● **Written exercise 1**: In the excerpt on Intel Core prefetching, what other name does the Data Cache Unit (DCU) prefetcher go by?
● **Written exercise 2**: From the excerpt on Intel Core prefetching, repeat the part that opens with the words containing "Zohar’s observations are" and closes with "percent utilization respectively.".
● **Written exercise 3**: Does each of these statements agree with the excerpt on Intel Core prefetching? Answer yes or no for each, quoting the deciding words. (a) The processor cores share the L2 cache. (b) Each core has its own dedicated L2 cache. (c) Photoshop incurred 3.82 percent utilization.

● **Excerpt provided**:

--- begin ---

Zohar’s observations are borne out by tests with the DivX encoder and Photoshop applications, which incurred 3.82 and 5.23 percent utilization respectively.

“Most of the utilization is not generated by the program load instructions,” says Zohar, “but by prefetch operations which runs ahead of the actual loads to hide the memory latency —the hardware anticipating and preloading the data the program will need.”

So, How Smart is It?

Any investigation of frontside bus performance on Intel Core architectures will turn up references to how smart the prefetch process is. Prefetching is essential to the function of both the L1 and L2 caches. Prefetching is not a new idea, but the Core architecture takes it to a new level. While each core has a dedicated L1 cache, the L2 cache is shared by the processor cores. The Core processors have two hardware-based prefetchers to speed up data access from the L1 cache. The first, the Data Cache Unit (DCU) prefetcher, is also known as the streaming prefetcher and it’s particularly beneficial to streaming algorithms. It detects when the core is repeatedly accessing very recently loaded data in ascending order, and automatically fetches the next line in order to keep the DCU full and the algorithm running at top speed.

--- end ---

● **Provided material**:
--- begin ---

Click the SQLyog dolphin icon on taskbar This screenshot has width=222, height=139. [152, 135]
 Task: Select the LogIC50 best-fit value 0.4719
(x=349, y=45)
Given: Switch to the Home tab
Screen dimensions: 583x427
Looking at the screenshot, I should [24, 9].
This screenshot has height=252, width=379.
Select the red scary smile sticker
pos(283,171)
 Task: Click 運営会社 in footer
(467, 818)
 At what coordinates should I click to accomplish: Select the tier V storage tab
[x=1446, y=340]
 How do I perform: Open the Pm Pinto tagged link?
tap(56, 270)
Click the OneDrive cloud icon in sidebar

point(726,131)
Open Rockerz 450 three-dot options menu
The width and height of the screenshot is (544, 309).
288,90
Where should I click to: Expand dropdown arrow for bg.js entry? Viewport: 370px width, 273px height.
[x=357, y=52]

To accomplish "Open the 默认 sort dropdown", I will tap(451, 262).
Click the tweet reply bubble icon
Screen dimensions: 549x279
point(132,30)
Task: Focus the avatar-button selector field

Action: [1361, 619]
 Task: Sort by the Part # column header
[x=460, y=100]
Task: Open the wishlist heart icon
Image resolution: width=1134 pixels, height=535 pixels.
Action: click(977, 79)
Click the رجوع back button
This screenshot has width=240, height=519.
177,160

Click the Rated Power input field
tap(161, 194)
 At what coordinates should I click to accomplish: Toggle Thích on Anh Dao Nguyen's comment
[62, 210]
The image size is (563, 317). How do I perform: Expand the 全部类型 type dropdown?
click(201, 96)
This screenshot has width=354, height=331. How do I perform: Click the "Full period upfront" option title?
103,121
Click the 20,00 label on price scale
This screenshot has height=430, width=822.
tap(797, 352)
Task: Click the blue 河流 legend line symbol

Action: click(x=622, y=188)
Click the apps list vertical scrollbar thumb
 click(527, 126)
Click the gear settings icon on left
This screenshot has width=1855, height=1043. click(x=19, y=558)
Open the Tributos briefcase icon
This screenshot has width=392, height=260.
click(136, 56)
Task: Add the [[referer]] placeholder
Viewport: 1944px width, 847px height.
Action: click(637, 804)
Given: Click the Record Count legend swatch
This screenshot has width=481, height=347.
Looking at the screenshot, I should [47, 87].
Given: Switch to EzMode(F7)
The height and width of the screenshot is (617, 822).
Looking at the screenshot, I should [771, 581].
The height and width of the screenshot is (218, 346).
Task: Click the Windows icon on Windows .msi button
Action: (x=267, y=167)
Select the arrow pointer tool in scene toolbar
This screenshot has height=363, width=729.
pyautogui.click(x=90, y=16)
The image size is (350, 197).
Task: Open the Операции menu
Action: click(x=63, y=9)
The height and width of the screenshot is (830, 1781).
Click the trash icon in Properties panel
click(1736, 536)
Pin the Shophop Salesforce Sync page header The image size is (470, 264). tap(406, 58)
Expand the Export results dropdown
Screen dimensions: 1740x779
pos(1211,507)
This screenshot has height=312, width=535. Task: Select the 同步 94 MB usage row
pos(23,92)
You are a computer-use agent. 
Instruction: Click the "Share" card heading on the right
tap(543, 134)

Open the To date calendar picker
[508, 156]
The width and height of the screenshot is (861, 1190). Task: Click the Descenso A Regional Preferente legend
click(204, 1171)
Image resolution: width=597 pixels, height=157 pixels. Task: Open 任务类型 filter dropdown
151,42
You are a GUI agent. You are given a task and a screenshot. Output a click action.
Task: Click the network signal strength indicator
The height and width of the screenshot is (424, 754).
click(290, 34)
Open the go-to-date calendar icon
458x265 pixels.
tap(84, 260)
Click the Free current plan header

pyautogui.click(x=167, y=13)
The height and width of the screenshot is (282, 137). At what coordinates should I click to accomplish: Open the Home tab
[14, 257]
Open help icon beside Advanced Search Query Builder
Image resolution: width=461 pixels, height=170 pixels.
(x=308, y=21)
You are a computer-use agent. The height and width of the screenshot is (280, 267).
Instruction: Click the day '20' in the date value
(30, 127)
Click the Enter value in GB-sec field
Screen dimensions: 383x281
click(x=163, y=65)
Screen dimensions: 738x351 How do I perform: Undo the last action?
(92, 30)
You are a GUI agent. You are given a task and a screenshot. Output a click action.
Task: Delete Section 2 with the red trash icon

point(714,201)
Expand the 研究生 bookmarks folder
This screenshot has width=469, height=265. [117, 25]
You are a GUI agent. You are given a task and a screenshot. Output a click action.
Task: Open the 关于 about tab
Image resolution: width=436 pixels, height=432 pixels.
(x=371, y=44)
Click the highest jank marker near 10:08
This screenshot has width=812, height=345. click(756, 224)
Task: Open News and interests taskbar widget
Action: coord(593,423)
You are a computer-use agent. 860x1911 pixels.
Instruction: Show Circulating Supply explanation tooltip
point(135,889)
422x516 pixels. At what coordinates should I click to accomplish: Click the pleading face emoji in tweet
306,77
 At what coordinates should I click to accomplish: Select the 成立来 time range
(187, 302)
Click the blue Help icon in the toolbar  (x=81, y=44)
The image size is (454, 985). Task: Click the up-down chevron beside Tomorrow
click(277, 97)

--- end ---

● **Exercise result 1**: The streaming prefetcher.

● **Exercise result 2**:
Zohar’s observations are borne out by tests with the DivX encoder and Photoshop applications, which incurred 3.82 and 5.23 percent utilization respectively.

● **Exercise result 3**:
(a) Yes: "the L2 cache is shared by the processor cores."
(b) No: "While each core has a dedicated L1 cache, the L2 cache is shared by the processor cores."
(c) No: "the DivX encoder and Photoshop applications, which incurred 3.82 and 5.23 percent utilization respectively."